Objetivo del ejercicio:
Cambia "caminante" por "viajero" al reproducir un fragmento del texto sobre las fuentes de Gavilanes. Empieza en las palabras "Muchas son las" y detente tras "dejar sin visita.".
===== Texto mostrado
Muchas son las
fuentes censadas en Gavilanes. Localizadas, en su mayoría, sobre la ladera meridional
de la Sierra del Cabezo, todas ellas tienen un nombre propio, algunos tan
definitorios y tonantes como: La Cachavena, Barranqueaguas, El Chorretón, El
Manaero,… y así hasta sumar la estimable cifra de noventa. El caminante, en el
día de hoy, cuando han pasado doce días desde que el mes de junio comenzó su
discurrir, sólo se encontrará con una de las noventa: la de Las Rozas. Y el
encuentro será al final de la jornada, cuando, con la calentura del resistero,
más apetece meter la cabeza bajo el caño. Pero antes, la jornada ha estado
cumplida de frescas aguas, pues el alarde de Gavilanes no se queda sólo en sus
fuentes. Presume de tener, en la rocosa Garganta del Chorro, dos saltos de agua
que el caminante no puede dejar sin visita.
Por el valle del
Tiétar, paralela a la raya que separa las provincias de Ávila y Toledo, corre
la carretera que une Madrid con Plasencia. Ha dejado la provincia de Madrid en
San Martín de Valdeiglesias, para recorrer, ya en la de Ávila, los términos de
Santa María del Tiétar, Sotillo de la Adrada, La Adrada y Piedralaves. A media
legua de ésta última, una carretera, salpicada de alcornoques, se separa en
dirección a Casavieja, municipio a medio camino del destino final del
caminante, que no es otro que la localidad de Mijares.
==========
===== Datos de origen
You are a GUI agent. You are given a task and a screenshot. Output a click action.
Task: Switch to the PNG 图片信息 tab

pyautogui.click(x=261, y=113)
==========
Resultado correcto:
Muchas son las
fuentes censadas en Gavilanes. Localizadas, en su mayoría, sobre la ladera meridional
de la Sierra del Cabezo, todas ellas tienen un nombre propio, algunos tan
definitorios y tonantes como: La Cachavena, Barranqueaguas, El Chorretón, El
Manaero,… y así hasta sumar la estimable cifra de noventa. El viajero, en el
día de hoy, cuando han pasado doce días desde que el mes de junio comenzó su
discurrir, sólo se encontrará con una de las noventa: la de Las Rozas. Y el
encuentro será al final de la jornada, cuando, con la calentura del resistero,
más apetece meter la cabeza bajo el caño. Pero antes, la jornada ha estado
cumplida de frescas aguas, pues el alarde de Gavilanes no se queda sólo en sus
fuentes. Presume de tener, en la rocosa Garganta del Chorro, dos saltos de agua
que el viajero no puede dejar sin visita.